- [EXERCISE DETAILS]
Return every line of the material below that contains the word "height".

- [RECORDS PROVIDED]
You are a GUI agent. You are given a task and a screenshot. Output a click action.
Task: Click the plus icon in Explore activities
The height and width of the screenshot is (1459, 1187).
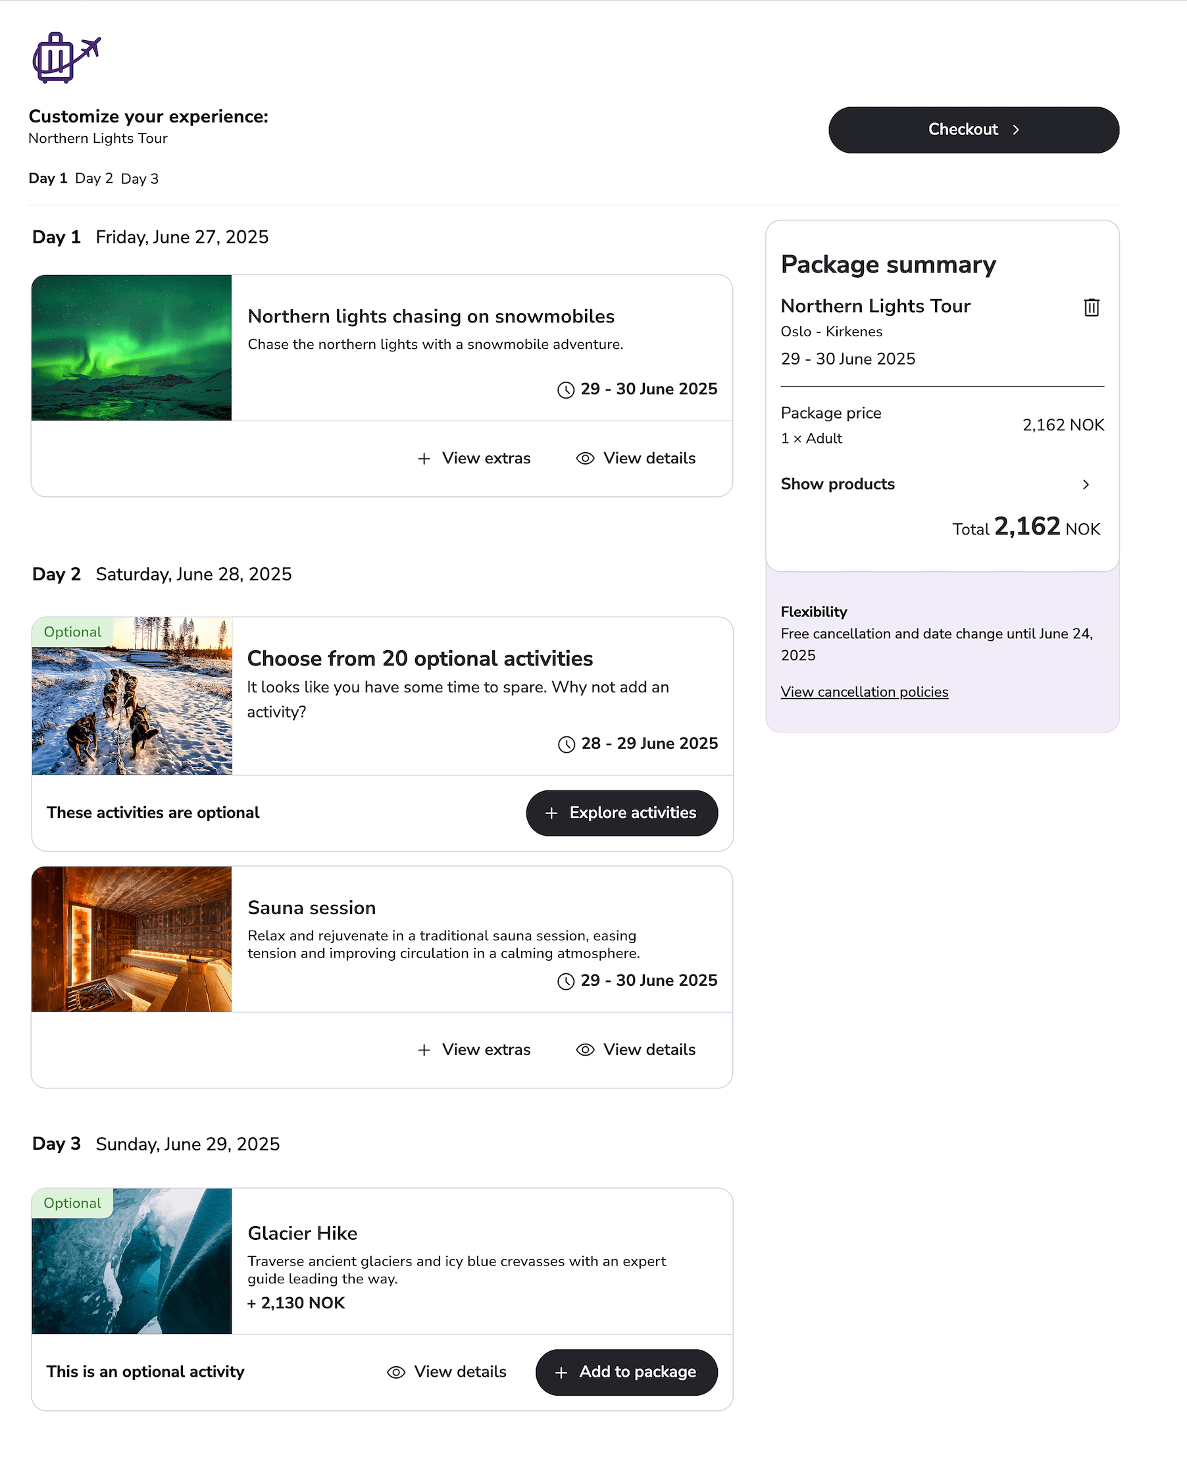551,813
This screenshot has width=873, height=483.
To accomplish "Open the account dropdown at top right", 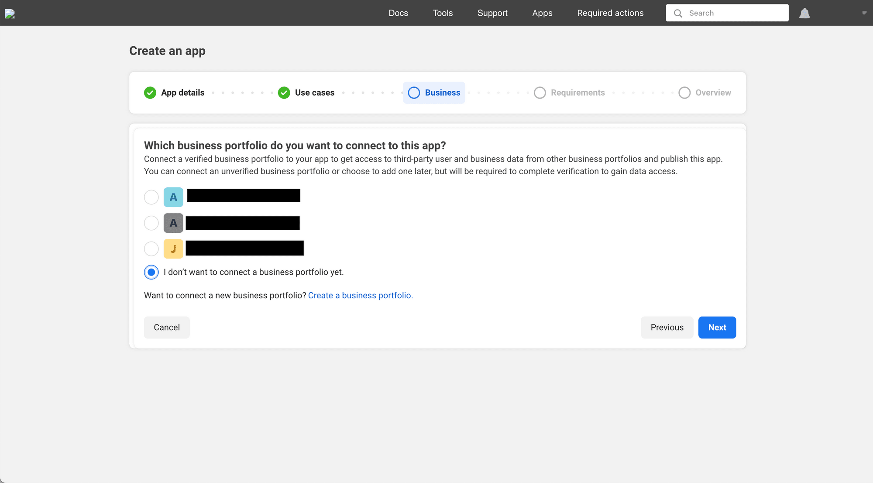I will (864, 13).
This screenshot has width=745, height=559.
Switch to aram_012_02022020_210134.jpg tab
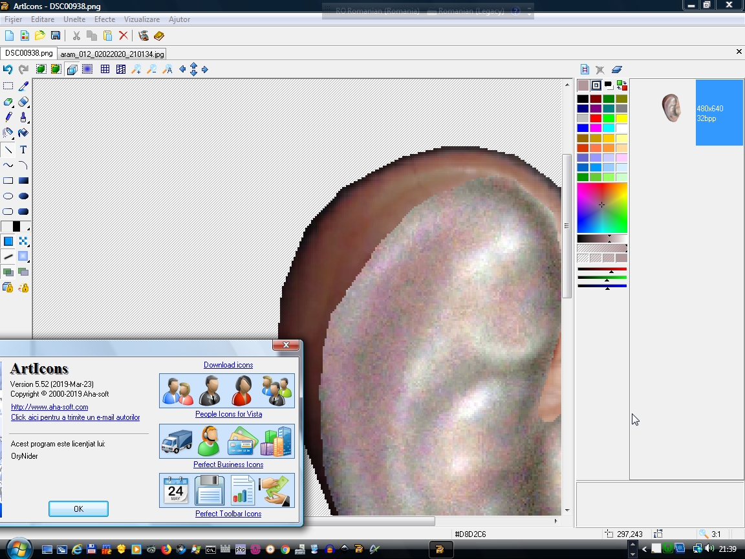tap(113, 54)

- [RESPONSE]
The height and width of the screenshot is (1459, 1187).
This screenshot has width=873, height=483.
This screenshot has width=745, height=559.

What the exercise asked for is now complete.